═══ Data listing

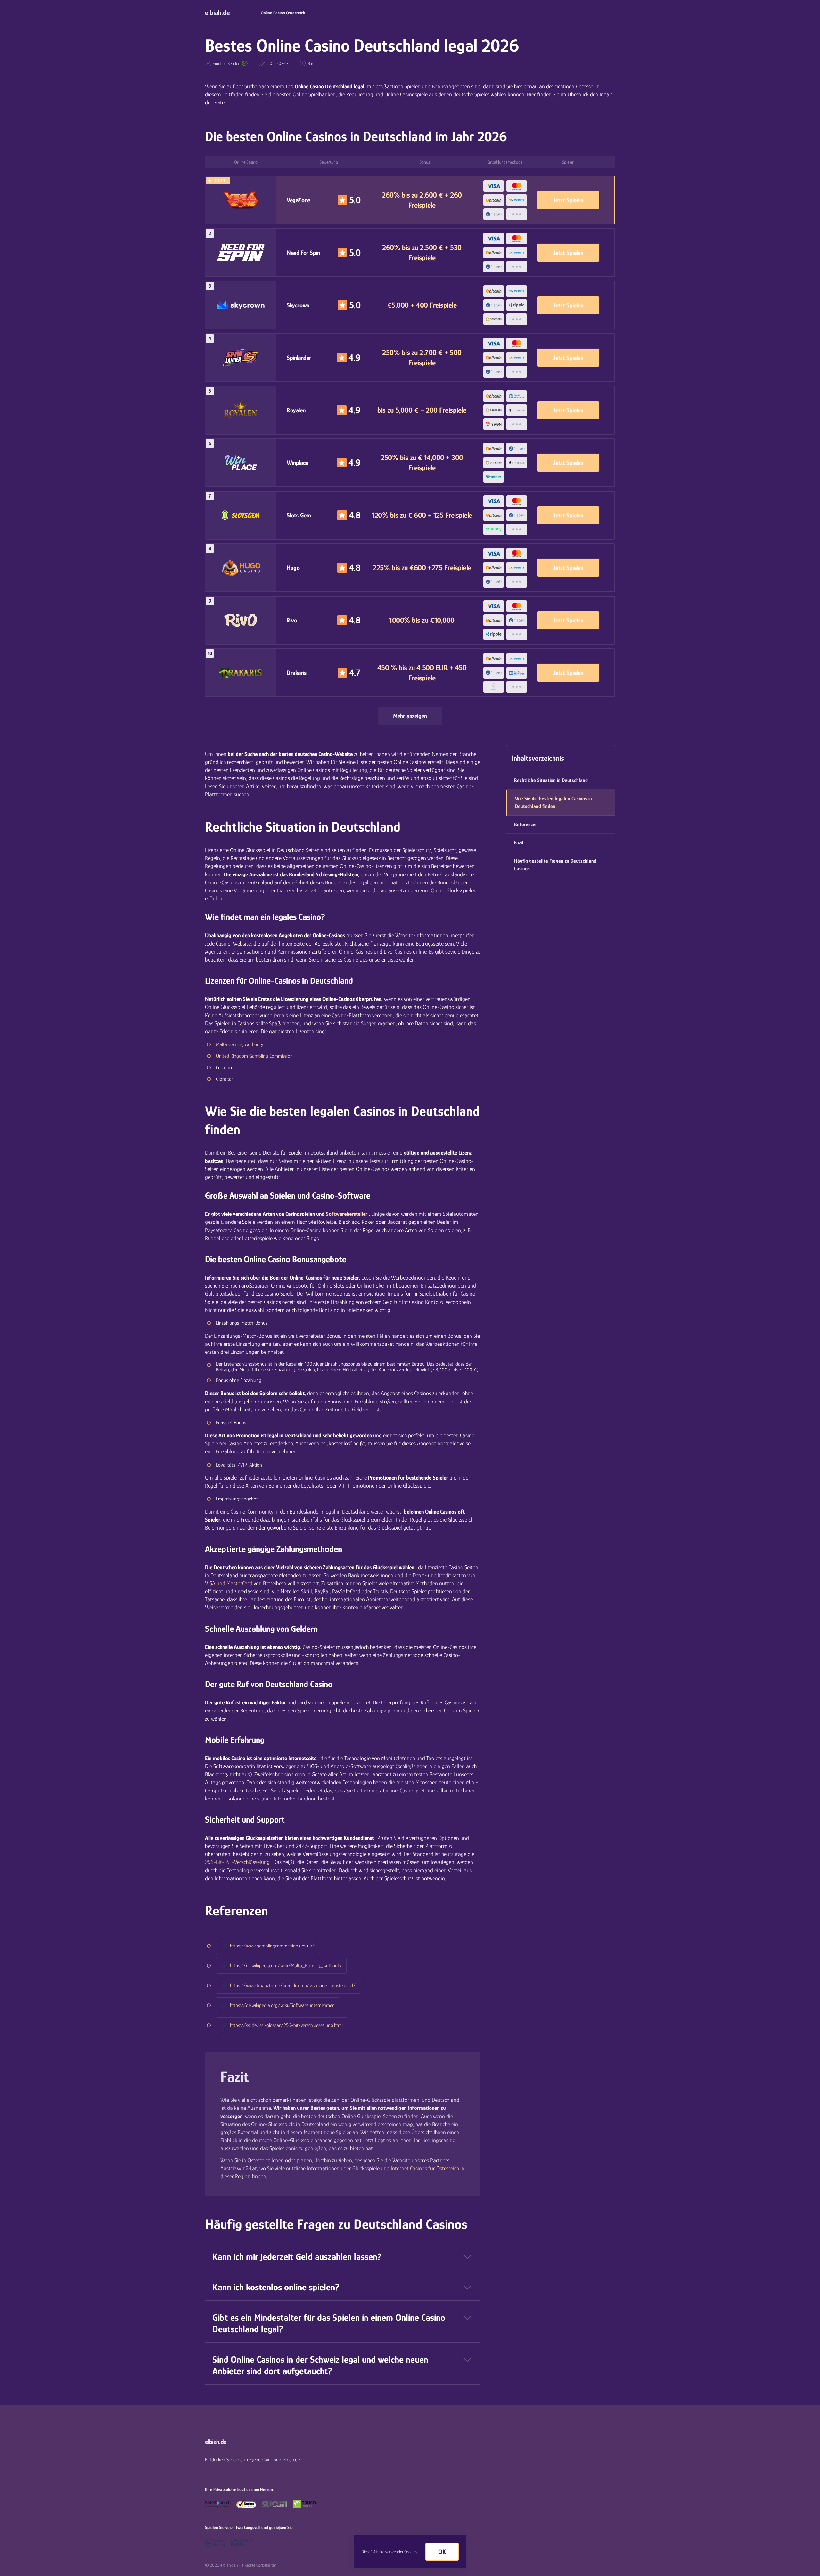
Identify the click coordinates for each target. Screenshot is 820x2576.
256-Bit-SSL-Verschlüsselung (237, 1862)
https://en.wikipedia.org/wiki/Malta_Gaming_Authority (285, 1966)
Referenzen (526, 824)
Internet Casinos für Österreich (425, 2168)
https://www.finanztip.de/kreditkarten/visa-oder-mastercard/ (293, 1985)
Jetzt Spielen (568, 200)
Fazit (519, 843)
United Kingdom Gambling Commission (254, 1056)
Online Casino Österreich (283, 12)
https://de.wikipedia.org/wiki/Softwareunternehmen (282, 2005)
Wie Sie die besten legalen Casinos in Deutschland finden (553, 802)
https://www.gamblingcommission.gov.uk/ (272, 1946)
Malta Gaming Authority (239, 1044)
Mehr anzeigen (410, 715)
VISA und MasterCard (228, 1583)
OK (442, 2551)
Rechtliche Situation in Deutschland (551, 780)
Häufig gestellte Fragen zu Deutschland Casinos (555, 865)
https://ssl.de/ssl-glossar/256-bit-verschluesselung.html (286, 2025)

══════

Your objective
The required output is each record above, reproduced exactly, without its pictures.

Solution
Identify the click coordinates for each target. Screenshot is 820x2576.
256-Bit-SSL-Verschlüsselung (237, 1862)
https://en.wikipedia.org/wiki/Malta_Gaming_Authority (285, 1966)
Referenzen (526, 824)
Internet Casinos für Österreich (425, 2168)
https://www.finanztip.de/kreditkarten/visa-oder-mastercard/ (293, 1985)
Jetzt Spielen (568, 200)
Fazit (519, 843)
United Kingdom Gambling Commission (254, 1056)
Online Casino Österreich (283, 12)
https://de.wikipedia.org/wiki/Softwareunternehmen (282, 2005)
Wie Sie die besten legalen Casinos in Deutschland finden (553, 802)
https://www.gamblingcommission.gov.uk/ (272, 1946)
Malta Gaming Authority (239, 1044)
Mehr anzeigen (410, 715)
VISA und MasterCard (228, 1583)
OK (442, 2551)
Rechtliche Situation in Deutschland (551, 780)
Häufig gestellte Fragen zu Deutschland Casinos (555, 865)
https://ssl.de/ssl-glossar/256-bit-verschluesselung.html (286, 2025)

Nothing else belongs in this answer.